[Numpy-discussion] numerical noise for simple calcululations

2008-02-10 Thread dmitrey
hi all,
I need a good estimation of noise value for simple calculations.

I.e. when I calculate something like sin(15)+cos(80) I get a solution 
with precision, for example, 1e-11.

I guess the precision depends on system arch, isn't it?

So what's the best way to estimate the value?

I guess here should be something like 10*numpy.machine_precision, isn't it?
Regards, D.


___
Numpy-discussion mailing list
Numpy-discussion@scipy.org
http://projects.scipy.org/mailman/listinfo/numpy-discussion


Re: [Numpy-discussion] numerical noise for simple calcululations

2008-02-10 Thread dmitrey
I need just a single number in avarage.
I have committed some changes to NLP/NSP ralg solver from 
scikits.openopt, for non-noisy funcs it works better, but for noisy 
funcs vise versa, hence now my examples/nssolveVSfsolve.py doesn't work 
as it should be, so I need to implement noise parameter and assing a 
default value to the one.

So, the question is: what default value should be here?

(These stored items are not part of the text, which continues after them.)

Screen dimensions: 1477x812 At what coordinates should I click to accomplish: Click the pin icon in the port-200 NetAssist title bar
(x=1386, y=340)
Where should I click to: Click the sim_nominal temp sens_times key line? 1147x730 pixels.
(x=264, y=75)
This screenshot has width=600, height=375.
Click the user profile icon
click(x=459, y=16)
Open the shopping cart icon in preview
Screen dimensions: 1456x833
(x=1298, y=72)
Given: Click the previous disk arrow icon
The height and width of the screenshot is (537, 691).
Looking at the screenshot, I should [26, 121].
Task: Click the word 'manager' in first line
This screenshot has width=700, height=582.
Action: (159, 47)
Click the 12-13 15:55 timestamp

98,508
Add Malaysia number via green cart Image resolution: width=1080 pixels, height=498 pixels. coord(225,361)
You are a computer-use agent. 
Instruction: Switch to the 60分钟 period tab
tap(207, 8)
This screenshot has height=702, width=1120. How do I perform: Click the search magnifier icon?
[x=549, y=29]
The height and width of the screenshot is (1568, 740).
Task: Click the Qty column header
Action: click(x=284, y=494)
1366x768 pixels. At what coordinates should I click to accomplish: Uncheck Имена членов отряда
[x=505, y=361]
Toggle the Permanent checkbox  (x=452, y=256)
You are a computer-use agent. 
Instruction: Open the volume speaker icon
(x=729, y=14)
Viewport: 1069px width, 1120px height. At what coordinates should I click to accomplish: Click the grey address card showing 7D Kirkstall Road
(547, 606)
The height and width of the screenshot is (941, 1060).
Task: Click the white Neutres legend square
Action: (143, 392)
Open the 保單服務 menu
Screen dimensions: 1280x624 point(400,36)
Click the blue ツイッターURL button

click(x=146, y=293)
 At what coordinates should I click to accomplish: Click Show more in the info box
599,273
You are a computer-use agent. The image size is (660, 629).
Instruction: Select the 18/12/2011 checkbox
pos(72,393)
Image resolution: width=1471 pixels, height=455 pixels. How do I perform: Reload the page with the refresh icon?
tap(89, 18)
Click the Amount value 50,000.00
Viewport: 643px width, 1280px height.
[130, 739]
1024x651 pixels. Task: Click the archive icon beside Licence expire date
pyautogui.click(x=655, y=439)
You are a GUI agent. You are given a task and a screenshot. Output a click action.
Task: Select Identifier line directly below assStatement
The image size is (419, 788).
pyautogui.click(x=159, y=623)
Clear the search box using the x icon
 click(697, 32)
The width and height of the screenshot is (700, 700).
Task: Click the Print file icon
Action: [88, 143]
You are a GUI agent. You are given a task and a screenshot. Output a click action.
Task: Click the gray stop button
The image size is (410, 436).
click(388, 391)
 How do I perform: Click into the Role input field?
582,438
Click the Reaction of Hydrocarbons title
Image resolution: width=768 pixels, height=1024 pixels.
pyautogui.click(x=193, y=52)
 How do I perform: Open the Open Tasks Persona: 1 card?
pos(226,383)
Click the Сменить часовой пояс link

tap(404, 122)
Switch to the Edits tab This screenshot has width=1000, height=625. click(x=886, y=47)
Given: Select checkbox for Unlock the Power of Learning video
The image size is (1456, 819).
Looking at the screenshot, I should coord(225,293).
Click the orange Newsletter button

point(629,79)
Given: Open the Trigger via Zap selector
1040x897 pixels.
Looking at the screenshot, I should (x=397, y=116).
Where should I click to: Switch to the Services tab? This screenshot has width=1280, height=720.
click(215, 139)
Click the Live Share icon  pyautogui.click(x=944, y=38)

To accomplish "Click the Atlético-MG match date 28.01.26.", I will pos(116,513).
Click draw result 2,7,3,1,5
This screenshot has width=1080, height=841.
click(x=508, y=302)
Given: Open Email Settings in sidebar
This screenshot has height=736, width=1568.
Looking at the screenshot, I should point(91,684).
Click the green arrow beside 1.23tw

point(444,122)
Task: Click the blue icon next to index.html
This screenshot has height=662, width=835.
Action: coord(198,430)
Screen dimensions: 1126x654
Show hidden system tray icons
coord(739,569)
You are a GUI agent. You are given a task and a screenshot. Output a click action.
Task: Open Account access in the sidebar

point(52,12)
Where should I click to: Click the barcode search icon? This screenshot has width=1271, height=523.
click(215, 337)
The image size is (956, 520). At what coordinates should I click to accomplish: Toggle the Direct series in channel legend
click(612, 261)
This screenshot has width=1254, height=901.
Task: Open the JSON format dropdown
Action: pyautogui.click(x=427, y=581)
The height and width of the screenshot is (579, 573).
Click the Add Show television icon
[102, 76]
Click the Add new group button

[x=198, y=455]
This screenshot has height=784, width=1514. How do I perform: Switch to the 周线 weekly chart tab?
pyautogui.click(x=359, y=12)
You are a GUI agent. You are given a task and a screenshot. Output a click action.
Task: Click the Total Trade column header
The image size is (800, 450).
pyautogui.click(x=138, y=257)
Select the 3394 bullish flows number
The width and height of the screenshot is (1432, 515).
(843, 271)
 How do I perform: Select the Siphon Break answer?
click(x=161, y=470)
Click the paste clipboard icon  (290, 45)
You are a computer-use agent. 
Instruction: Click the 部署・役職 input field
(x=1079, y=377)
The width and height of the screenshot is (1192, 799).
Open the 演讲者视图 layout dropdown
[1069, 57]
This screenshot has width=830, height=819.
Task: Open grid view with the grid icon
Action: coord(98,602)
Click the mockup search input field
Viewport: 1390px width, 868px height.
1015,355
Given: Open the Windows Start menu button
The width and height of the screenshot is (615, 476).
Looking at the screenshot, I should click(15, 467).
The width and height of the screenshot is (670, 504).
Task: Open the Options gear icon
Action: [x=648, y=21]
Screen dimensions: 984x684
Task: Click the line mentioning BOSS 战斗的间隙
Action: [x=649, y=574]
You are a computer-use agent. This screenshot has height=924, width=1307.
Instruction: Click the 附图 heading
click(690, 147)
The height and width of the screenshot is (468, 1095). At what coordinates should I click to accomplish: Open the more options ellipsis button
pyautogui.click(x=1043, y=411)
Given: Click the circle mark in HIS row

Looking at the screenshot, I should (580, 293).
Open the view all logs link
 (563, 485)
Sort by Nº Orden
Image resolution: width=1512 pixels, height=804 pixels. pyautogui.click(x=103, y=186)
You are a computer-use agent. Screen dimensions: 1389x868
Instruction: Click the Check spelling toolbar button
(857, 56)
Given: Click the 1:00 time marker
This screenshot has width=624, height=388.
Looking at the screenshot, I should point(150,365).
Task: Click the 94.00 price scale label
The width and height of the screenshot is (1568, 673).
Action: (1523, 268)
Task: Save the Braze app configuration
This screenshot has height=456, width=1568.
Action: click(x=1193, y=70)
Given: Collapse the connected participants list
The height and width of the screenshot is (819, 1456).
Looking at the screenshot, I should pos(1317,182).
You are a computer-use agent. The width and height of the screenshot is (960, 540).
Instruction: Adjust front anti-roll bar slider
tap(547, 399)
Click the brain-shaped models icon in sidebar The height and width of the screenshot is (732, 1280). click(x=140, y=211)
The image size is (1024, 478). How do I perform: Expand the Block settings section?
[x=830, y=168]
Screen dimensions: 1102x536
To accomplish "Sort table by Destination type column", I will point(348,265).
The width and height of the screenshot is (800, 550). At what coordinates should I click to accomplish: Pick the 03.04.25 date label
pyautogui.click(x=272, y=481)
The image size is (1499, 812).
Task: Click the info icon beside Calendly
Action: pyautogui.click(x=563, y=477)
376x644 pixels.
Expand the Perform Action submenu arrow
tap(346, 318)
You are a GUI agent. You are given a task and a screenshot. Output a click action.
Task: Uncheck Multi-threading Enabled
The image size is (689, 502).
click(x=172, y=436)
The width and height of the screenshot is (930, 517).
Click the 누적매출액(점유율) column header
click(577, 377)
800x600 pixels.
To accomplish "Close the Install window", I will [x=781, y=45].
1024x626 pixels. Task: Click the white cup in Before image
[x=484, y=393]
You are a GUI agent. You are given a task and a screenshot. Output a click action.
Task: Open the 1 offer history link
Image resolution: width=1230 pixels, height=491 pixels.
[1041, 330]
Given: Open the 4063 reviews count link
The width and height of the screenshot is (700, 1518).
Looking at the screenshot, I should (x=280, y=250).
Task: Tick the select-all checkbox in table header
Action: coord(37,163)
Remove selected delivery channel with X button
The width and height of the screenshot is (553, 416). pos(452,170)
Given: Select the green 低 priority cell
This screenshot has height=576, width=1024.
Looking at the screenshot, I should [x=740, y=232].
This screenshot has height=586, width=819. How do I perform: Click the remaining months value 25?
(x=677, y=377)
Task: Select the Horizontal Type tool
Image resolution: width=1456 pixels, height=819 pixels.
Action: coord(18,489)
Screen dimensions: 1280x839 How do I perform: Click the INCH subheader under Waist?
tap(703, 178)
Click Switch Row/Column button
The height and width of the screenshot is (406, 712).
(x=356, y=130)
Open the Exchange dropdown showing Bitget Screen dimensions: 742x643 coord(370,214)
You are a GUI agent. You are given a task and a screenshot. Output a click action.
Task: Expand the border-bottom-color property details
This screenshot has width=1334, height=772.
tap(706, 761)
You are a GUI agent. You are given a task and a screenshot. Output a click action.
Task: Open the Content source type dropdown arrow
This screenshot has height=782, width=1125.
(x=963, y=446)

I was thinking 
of either 0 or something like K*numpy.machine_precesion, where K is 
something like 1...10...100.
Regards, D.

Timothy Hochberg wrote:


 On Sun, Feb 10, 2008 at 4:23 AM, dmitrey [EMAIL PROTECTED] 
 mailto:[EMAIL PROTECTED] wrote:

 hi all,
 I need a good estimation of noise value for simple calculations.

 I.e. when I calculate something like sin(15)+cos(80) I get a solution
 with precision, for example, 1e-11.

 I guess the precision depends on system arch, isn't it?

 So what's the best way to estimate the value?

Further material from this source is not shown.